CORDEL ENCANTADO
Chega aos seus capítulos finais o mais bem elaborado folhetim da teledramaturgia brasileira, Cordel Encantado, que ocupa o horário das seis na grade de programação da Rede Globo, e que fugiu à mesmice dos dramalhões açucarados que costumam freqüentar o horário, quase sempre variações sobre o mesmo tema, as paixões e as intrigas contemporâneas da classe média carioca, ou as recorrentes futricas comezinhas da vida social e política da província.
Curiosamente, não é em si a trama da novela Cordel Encantado que faz dela uma verdadeira obra prima. A história é deliberadamente banal, o roteiro é propositadamente simplório, e nisso já reside o inspiradíssimo enfoque artístico que esse trabalho recebeu.
Se a novela se inspira na literatura de cordel, a profundidade psicológica e a complexidade filosófica da narrativa não seriam o foco principal, pois a estética da arte naïfe se concentra mesmo no onírico imaginário popular.
O novelista tentou uma alquimia perigosa e por sorte chegou a um resultado mágico, combinando a elegância épica que se relaciona à monarquia, a riqueza étnica do ambiente nordestino, o clima romântico que envolve a vida no cangaço, finíssimas pitadas de humor, um pouco de religião e misticismo, tudo imerso na delicadeza da belle époque – sem descurar da fórmula básica de todo folhetim.

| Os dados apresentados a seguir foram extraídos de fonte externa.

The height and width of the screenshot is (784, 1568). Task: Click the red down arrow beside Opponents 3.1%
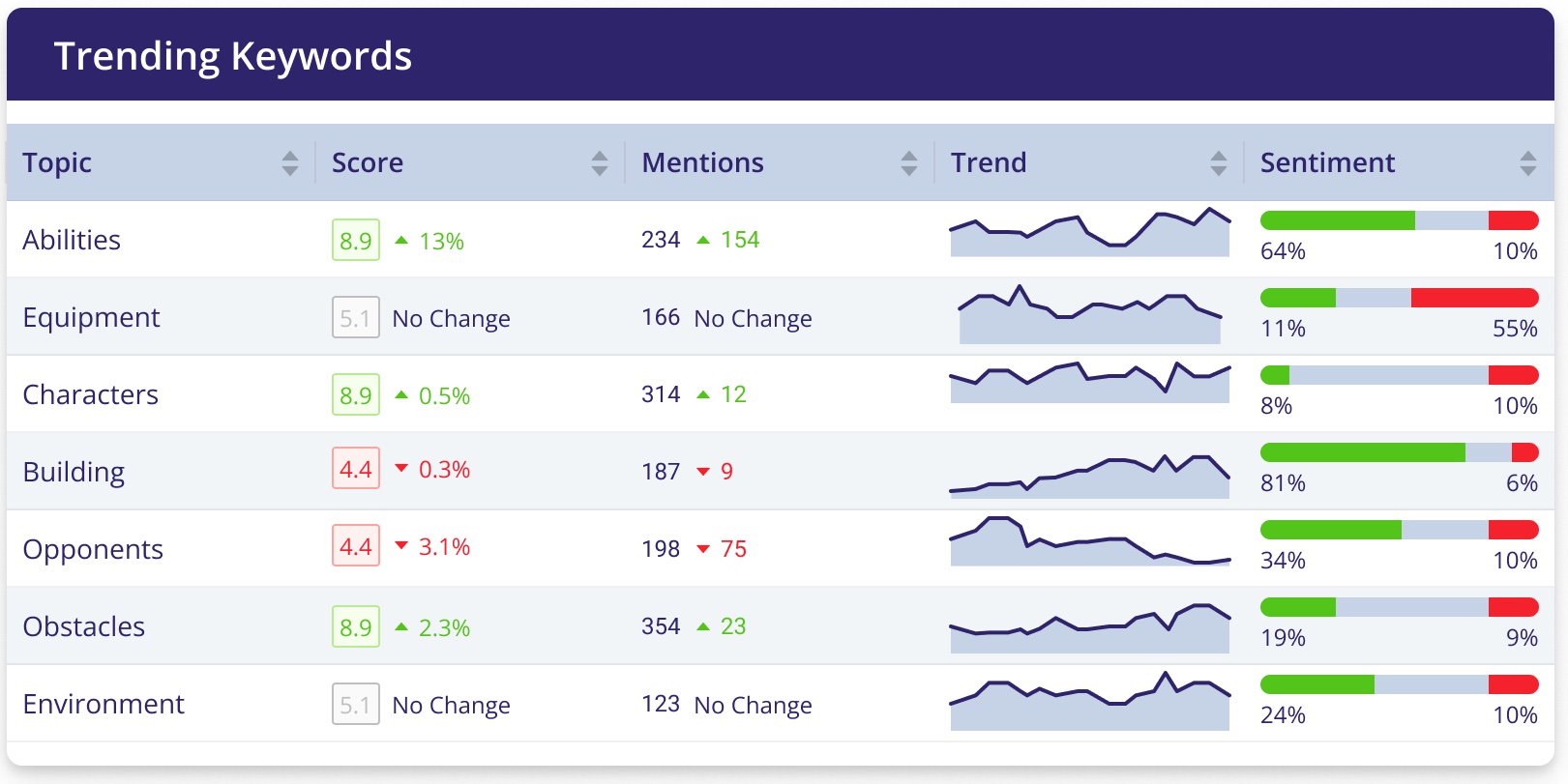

Obrigatoriamente, os folhetins têm que versar sobre ricos cruéis que empobrecem, ou se redimem, e pobres virtuosos que evoluem, ou enriquecem, e precisa ter um par romântico, pelo menos, que depois de muita dificuldade conquista a paz e a união definitiva, via de regra em um pomposo casamento, naquilo que no jargão do cinema se convencionou chamar “final feliz”.
Em Cordel Encantado tudo isso está presente, e tudo isso involucrado em temas musicais bem selecionados, que vão de Gilberto Gil a Djavan, passando por Alceu Valença, em belíssimo figurino, em primoroso trabalho de fotografia artística, e no mais perfeito sotaque sertanejo já obtido por um elenco da TV e do cinema brasileiros, por mérito dos especialistas em prosódia da emissora platinada.
Tamanhos foram os cuidados líricos e a bravura artística dos autores da novela que eles tiveram a ousadia de concentrar referenciais importantes, em primorosas adaptações estéticas, como, por exemplo, a adoção de vistosos gibões de vaqueiros na indumentária dos cangaceiros, com magnífico resultado. Se isso fosse feito por ignorância antropológica seria inaceitável, todavia tudo foi deliberadamente programado, em busca do melhor efeito, dentro de um clima de fetiche.
Mais ou menos de trinta em trinta anos a linha de produção da teledramaturgia brasileira marca um tento como esse - lá atrás Irmãos Coragem, mais na frente O Bem Amado, depois Roque Santeiro, em seguida Pantanal, a única que não teve o logotipo global, mas o símbolo da Manchete.